READING TEXT
Brenda Bass

When a virus infects an animal cell, including human cells, double-stranded RNA (dsRNA) matching the viral sequence is found in the cell. Viral dsRNA is recognized as foreign and an immune response is mounted. Only recently has it been realized that animal cells encode and synthesize their own dsRNA. My laboratory is interested in the poorly understood functions of cellular dsRNA, and further, how cells distinguish the good from the bad— the cellular dsRNA (self) from the viral dsRNA (non-self). To facilitate our studies, we performed genome-wide analyses to map long dsRNA expressed in C. elegans, mouse, and human. These "dsRNAomes" show that long dsRNA is predominantly encoded in protein coding genes, in introns or 3' UTRs. We plan to determine additional dsRNAomes, to reveal paradigms and inform our understanding of the biological functions of dsRNA binding proteins, such as ADARs and Dicer.

ADARs are a family of RNA editing enzymes that convert adenosines to inosines in dsRNA. Excitingly, recent studies show that the primary function of mammalian ADARs is to mark endogenous dsRNAs as “self” so they will not be mistaken for viral dsRNA. In the absence of ADAR1 p150, mammals trigger an interferon response to their own dsRNA, and mutations in ADAR1 p150 underlie some forms of Aicardi-Goutières Syndrome (AGS), a severe disease caused by constitutive upregulation of an interferon response. Our recent studies show that ADARs also mark dsRNA as “self” in the invertebrate C. elegans, despite the fact that vertebrates and invertebrates diverged ~500 million years ago. This finding is more remarkable given that invertebrates do not have an interferon pathway, and instead use RNA interference (RNAi) for antiviral defense. Ongoing studies are focused on understanding other connections of ADARs to the C. elegans antiviral response, and characterizing the C. elegans antiviral complex using in vitro biochemistry.

THE PROBLEM
Carry on the research description of cellular dsRNA and ADAR enzymes from where it stops.

(Collected data entries)
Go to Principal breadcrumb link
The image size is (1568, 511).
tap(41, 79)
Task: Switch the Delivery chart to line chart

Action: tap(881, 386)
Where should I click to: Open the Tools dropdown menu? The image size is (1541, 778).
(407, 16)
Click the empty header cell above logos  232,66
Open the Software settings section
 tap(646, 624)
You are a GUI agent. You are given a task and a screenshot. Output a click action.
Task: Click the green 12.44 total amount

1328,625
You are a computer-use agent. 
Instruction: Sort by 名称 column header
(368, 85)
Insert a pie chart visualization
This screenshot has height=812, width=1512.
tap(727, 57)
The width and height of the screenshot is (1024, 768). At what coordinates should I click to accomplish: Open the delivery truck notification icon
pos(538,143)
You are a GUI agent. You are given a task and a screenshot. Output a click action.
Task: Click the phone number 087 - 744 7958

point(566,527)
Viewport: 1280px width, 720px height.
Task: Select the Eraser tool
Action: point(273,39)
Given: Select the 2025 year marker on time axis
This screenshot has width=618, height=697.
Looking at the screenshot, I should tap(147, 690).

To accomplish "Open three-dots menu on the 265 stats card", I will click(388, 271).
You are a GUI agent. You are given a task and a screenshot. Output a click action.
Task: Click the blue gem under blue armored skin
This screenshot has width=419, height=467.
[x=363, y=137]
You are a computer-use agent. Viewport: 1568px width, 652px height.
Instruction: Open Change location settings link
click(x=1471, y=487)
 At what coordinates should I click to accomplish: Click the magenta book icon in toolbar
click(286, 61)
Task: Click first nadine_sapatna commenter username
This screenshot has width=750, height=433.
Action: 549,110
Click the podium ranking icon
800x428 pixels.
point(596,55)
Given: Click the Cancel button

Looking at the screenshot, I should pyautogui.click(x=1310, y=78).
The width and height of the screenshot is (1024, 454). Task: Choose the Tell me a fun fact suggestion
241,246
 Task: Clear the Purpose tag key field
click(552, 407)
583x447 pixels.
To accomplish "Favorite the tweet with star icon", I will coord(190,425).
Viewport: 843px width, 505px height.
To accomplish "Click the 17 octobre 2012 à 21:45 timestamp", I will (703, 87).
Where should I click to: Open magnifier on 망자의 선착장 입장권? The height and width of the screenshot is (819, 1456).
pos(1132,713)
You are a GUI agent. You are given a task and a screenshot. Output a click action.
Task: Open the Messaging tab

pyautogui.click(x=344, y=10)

EXERCISE RESULT
Self versus nonself dsRNA can also be discriminated by its ends, or termini. For example, in prior biochemistry experiments we showed that C. elegans extracts or purified D. melanogaster Dicer-2 cleaves dsRNA with a 2 nucleotide 3’ overhang, in a helicase- and ATP-independent manner, and that this reaction is distributive, with each binding event followed by cleavage and release of the RNA. By contrast, cleavage of dsRNA with blunt termini is dependent on a functional helicase domain and ATP, and is processive, with each binding event leading to multiple cleavages along the dsRNA before enzyme dissociation. To understand the mechanistic basis for this substrate discrimination, we collaborated with Dr. Peter Shen and used cryo-EM to determine the structure of dmDcr-2 in complex with a BLT dsRNA. Studies to date indicate vertebrate Dicer lost the ability to distinguish "self" versus "non-self" dsRNA, and we speculate this occurred as vertebrates evolved to use the interferon pathway, rather than RNAi, to target viral dsRNA. In future studies we will define amino acids that mediate recognition of termini, and differences in these residues in human Dicer. We are interested in understanding how vertebrate and invertebrate innate immune pathways evolved, and whether we can manipulate the pathways in a controlled manner for therapeutic means.